What Now?

Thoughts and Poetic Direction

When you come to a fork in the road, take it. Yogi Berra

No matter what age you are or what stage of life you are in you will come to Berra’s forks in the road. Most folks have four prongs pointing forward, none to the past unless you turn the fork on yourself and stick it in you to see if you’re done. People ask me all the time, “When will I be done?” My silly reply has always been the same, “Only steaks get done.”

Alright you’ve lost a relationship, parent, career, your youth, or a home. I, by the way, have lost all of these the last couple of years and I’ve asked myself this question every day: “So what now?” 

For many this question gets harder the older some of us get. But most of us are driven to seek out the answers anyway. Some of us go slowly and tease the answers out like pulling cotton from its stubborn boll or taking a pearl out of an oyster that doesn’t want you to have the “great prize.” Others attack the question like a bull in the china shop only to get hooked by our own horns – hooked on drugs or alcohol or other numbing processes to make us think we’re really searching for the answers, but we’re not.

To put all of this in a more poetic way, if we’re not careful during these difficult times we may, to quote William Stafford, “following the wrong god home we may miss our star.”

Perhaps you are having to do what I’m doing – drawing on the support of new and old friends even though sometimes making contact using my 300-pound cell phone to call them when I’d rather pull my comforter over my head and go back to sleep. I’ve also enlisted the help of a new therapist – nope, I’m not done with therapy or 12-step meetings.

I also have to keep cultivating good crops of patience, something I don’t grow very well because I want the answers to “What now?” When? Now, damit!

Then I re-read T.S. Eliot’s words one more time:

I said to my soul, be still and wait without hope, for hope would be hope for the wrong thing; wait without love, for love would be love of the wrong thing; there is yet faith, but the faith and the love and the hope are all in the waiting.
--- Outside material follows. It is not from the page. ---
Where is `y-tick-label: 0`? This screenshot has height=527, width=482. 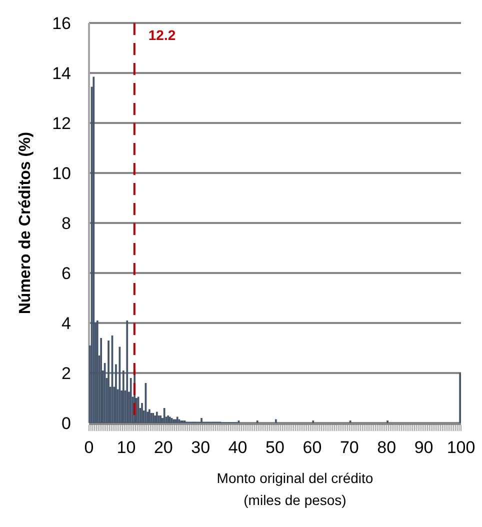
y-tick-label: 0 is located at coordinates (66, 424).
Wait without thought, for you are not ready for thought: So the darkness shall be the light, and the stillness the dancing.
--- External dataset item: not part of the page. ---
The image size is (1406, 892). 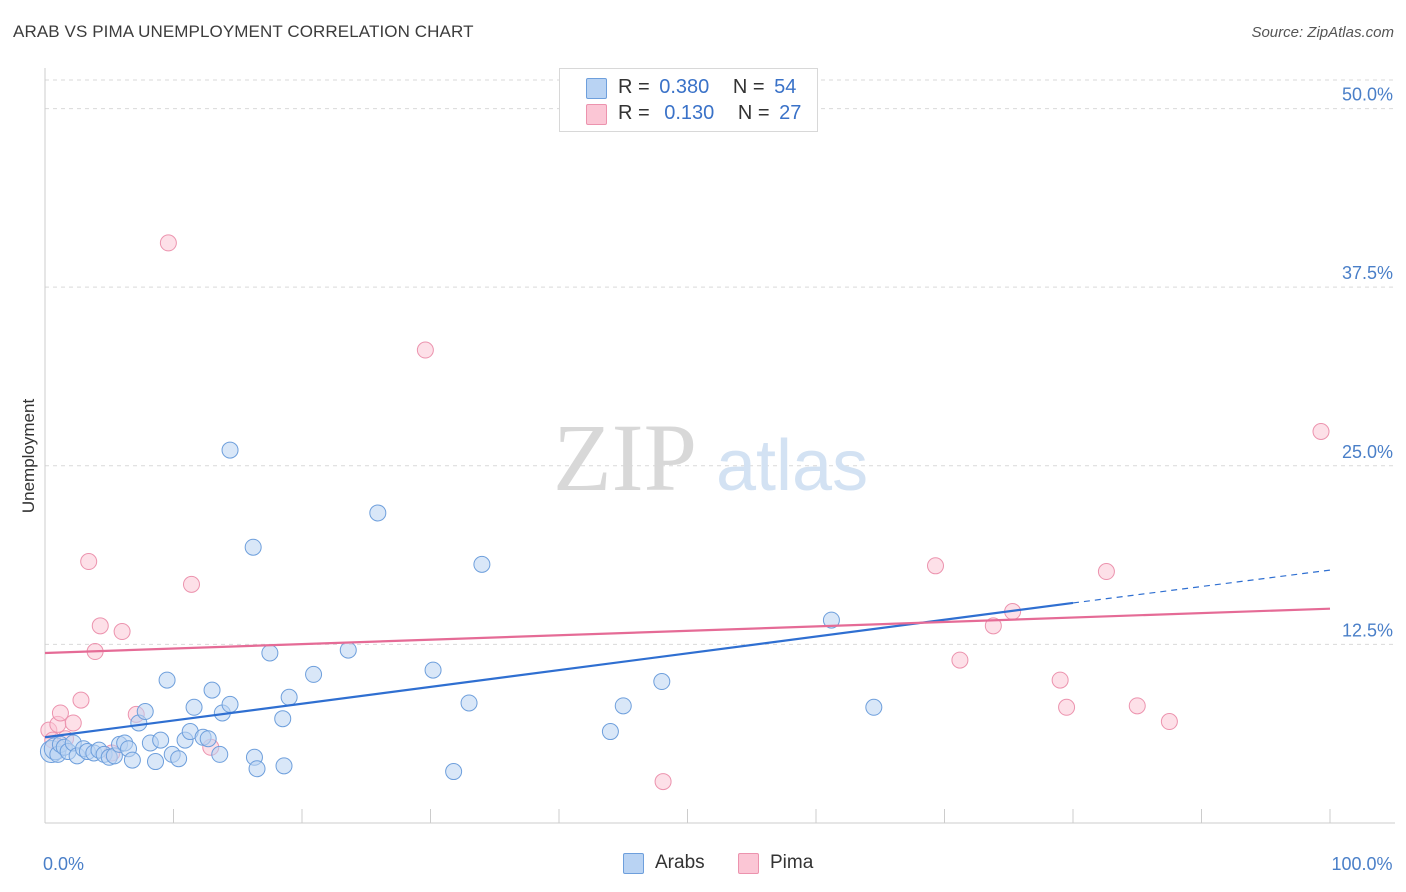 I want to click on legend-r-value-arabs: 0.380, so click(x=684, y=87).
Another thing I try to remember is to pay deep attention to my body and a little less to my mind – thank you T.S.

I recall the words of the Sufi poet Rumi: “Let the body speak openly now without your saying a word, as a student’s walking behind a teacher says, this one knows more clearly the way.”

And if I don’t listen to my body during these tough transitional times and slow everything down I will commit way too many errors in my impulsive decision making and end up like another of Rumi’s poems:

  Who makes these changes?

  I shoot an arrow right.

  It lands left.

  I ride after a deer and find myself

  Chased by a hog.

  I plot to get what I want

  And end up in prison.

  I dig pits to trap others

  And fall in.

  I should be suspicious

  Of what I want.

Translated by Coleman Bark

So I hope this short post, while not answering yours or my question: “What now?” provides a little comfort and some poetic pointers to the way forward.
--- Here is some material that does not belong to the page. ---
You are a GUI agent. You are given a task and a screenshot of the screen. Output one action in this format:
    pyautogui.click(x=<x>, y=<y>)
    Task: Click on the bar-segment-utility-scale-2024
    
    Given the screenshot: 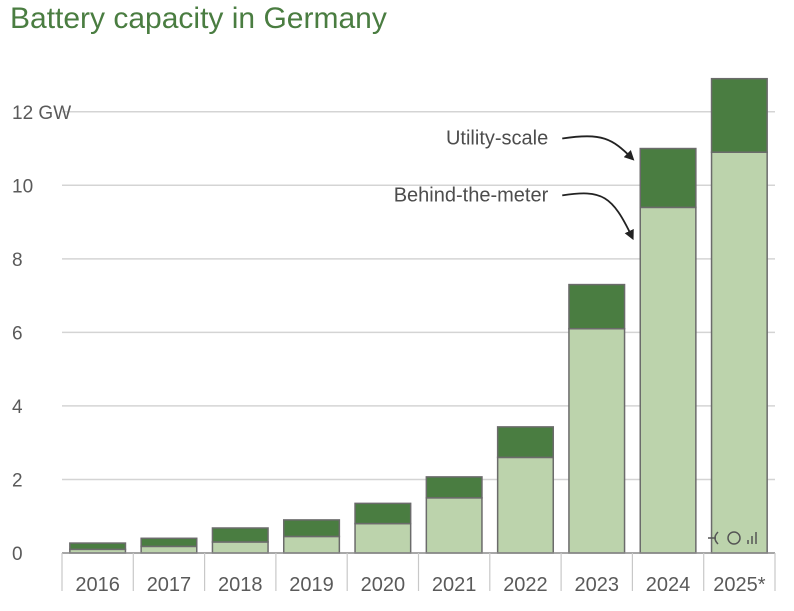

You are not alone and I’ll give Rilke the last words for now: “Let everything happen to you: beauty and terror…” and “Be patient toward all that is unsolved in your heart and try to love the questions themselves…”

6 thoughts on “What Now?

  1. Thank again John,

    AS many of us follow the path of our lives. that we feel are just happening to us, we realize that people al over. the world are feeling, seeing and dealing with the same who am I and now what do I do dilemma. Your cell phone is light !!! Mine is stuck to the table sometimes, unwilling to let me cal for help !!! Thank you my friend, and for all your help and insight. Rich M

  2. Thank you. I love your words of connection, encouragement and hope. It’s nice to be reminded we all struggle and that even the masters often walked in darkness.

    1. Christy, Thank you so much for your kind words which are really appreciated. Please let me know if there is anything I can do for you.

    1. Thank you for your kind words, encouragement and support. Take care and let me know if I can be of assistance.

    2. Rosemary, Thank you for your kind words which are very much appreciated. Please let me know if there is anything you need.